Stored data:
++++++++++

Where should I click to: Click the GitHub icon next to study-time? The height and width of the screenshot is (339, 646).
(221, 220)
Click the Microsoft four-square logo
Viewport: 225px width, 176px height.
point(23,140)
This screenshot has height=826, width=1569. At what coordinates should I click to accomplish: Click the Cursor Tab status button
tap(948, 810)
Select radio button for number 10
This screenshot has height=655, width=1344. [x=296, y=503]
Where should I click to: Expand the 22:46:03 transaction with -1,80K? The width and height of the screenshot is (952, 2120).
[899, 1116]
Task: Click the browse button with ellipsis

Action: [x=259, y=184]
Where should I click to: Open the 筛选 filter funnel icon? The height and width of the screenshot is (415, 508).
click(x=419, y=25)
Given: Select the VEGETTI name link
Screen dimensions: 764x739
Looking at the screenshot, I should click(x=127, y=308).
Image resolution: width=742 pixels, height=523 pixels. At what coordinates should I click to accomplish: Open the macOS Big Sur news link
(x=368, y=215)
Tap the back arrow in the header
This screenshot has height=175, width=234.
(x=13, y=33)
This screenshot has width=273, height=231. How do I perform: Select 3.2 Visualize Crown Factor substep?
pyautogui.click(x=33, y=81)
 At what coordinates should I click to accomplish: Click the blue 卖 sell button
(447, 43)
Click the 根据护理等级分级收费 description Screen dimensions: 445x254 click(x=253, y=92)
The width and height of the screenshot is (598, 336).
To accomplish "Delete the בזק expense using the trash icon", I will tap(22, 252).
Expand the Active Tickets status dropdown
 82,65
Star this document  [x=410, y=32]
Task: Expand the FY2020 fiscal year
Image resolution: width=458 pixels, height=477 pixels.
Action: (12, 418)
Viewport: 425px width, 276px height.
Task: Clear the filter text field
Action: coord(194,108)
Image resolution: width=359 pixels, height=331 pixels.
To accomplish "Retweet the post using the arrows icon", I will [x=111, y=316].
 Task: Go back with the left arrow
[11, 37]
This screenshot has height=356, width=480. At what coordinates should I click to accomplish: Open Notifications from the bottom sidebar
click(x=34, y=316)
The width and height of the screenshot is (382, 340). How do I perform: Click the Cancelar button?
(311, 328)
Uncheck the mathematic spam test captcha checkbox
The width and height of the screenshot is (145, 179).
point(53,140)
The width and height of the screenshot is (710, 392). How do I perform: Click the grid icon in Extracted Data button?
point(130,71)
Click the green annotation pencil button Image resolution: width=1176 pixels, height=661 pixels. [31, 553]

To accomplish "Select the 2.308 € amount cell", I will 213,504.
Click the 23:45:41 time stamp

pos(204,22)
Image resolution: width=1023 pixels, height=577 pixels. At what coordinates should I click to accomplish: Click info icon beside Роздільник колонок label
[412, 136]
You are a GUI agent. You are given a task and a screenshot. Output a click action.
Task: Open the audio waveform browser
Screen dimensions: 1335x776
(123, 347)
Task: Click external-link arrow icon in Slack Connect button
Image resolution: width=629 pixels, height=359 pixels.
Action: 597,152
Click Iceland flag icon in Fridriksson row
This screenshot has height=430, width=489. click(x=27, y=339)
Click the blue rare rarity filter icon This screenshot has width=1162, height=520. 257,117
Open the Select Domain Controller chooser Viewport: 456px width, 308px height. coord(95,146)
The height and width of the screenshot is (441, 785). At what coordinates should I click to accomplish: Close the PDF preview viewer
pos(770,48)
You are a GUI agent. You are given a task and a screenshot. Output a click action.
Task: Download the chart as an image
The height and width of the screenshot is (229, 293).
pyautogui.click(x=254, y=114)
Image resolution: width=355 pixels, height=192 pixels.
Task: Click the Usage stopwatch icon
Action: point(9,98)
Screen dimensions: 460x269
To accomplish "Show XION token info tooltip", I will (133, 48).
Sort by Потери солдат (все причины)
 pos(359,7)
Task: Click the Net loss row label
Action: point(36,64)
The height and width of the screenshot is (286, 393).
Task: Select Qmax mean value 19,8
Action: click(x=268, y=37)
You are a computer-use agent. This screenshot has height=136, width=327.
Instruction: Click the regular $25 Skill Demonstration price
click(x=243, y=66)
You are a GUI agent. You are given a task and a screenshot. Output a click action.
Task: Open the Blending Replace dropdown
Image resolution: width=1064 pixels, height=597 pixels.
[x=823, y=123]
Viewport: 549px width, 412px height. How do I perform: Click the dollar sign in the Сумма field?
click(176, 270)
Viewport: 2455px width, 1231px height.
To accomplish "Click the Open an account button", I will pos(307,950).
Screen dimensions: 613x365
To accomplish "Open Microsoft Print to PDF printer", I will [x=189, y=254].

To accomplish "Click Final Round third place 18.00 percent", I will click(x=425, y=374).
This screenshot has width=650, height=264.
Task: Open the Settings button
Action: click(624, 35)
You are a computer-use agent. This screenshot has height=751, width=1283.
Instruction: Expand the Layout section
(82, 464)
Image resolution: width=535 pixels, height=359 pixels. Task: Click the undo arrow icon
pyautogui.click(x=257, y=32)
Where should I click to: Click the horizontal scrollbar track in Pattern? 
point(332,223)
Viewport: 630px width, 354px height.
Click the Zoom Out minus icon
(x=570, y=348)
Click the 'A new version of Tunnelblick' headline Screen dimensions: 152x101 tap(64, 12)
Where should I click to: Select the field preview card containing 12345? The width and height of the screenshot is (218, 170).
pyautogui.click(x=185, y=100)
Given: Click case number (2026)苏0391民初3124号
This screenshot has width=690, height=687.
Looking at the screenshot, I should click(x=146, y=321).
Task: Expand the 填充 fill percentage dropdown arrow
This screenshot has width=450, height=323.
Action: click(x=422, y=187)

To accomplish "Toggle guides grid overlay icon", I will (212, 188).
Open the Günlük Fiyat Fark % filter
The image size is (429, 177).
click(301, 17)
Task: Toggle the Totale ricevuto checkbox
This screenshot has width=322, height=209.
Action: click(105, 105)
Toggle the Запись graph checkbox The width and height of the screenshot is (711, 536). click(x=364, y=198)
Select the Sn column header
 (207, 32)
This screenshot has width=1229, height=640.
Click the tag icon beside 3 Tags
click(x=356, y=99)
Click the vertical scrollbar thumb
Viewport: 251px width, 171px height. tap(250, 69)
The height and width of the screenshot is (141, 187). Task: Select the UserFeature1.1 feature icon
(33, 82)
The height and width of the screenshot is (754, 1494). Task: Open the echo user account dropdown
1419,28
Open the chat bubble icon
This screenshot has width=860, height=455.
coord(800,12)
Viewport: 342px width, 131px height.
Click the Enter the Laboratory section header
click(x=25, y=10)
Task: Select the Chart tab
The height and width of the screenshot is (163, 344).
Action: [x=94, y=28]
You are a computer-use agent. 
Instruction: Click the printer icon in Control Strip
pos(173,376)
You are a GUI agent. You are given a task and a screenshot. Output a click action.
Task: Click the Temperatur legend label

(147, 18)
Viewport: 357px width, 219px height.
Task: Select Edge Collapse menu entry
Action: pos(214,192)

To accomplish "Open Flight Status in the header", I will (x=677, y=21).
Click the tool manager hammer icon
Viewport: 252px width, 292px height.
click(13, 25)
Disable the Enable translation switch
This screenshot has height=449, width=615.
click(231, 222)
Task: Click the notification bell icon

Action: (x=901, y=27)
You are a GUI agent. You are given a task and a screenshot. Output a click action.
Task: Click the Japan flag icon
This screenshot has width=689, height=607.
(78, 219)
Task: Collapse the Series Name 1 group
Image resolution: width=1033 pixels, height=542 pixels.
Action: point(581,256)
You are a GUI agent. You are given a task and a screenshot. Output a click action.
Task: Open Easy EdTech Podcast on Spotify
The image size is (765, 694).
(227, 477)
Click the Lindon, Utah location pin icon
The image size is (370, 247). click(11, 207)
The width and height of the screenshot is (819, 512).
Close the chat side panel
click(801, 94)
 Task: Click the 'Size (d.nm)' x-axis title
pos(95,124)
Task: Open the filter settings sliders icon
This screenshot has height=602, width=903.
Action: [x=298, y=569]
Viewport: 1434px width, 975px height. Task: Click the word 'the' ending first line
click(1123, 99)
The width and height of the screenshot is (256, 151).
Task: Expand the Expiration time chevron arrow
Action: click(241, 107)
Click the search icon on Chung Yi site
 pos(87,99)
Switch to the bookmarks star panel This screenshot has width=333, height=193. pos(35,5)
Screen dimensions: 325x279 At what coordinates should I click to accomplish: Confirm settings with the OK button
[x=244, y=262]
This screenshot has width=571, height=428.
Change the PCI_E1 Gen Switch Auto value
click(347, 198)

++++++++++

- [Work order] Your answer should hold exactly the lines from the one containing "Click the Lindon, Utah location pin icon" to the last line of the data, both included, and no others.

- [Exercise answer]
Click the Lindon, Utah location pin icon
The image size is (370, 247). click(11, 207)
The width and height of the screenshot is (819, 512).
Close the chat side panel
click(801, 94)
 Task: Click the 'Size (d.nm)' x-axis title
pos(95,124)
Task: Open the filter settings sliders icon
This screenshot has height=602, width=903.
Action: [x=298, y=569]
Viewport: 1434px width, 975px height. Task: Click the word 'the' ending first line
click(1123, 99)
The width and height of the screenshot is (256, 151).
Task: Expand the Expiration time chevron arrow
Action: click(241, 107)
Click the search icon on Chung Yi site
 pos(87,99)
Switch to the bookmarks star panel This screenshot has width=333, height=193. pos(35,5)
Screen dimensions: 325x279 At what coordinates should I click to accomplish: Confirm settings with the OK button
[x=244, y=262]
This screenshot has width=571, height=428.
Change the PCI_E1 Gen Switch Auto value
click(347, 198)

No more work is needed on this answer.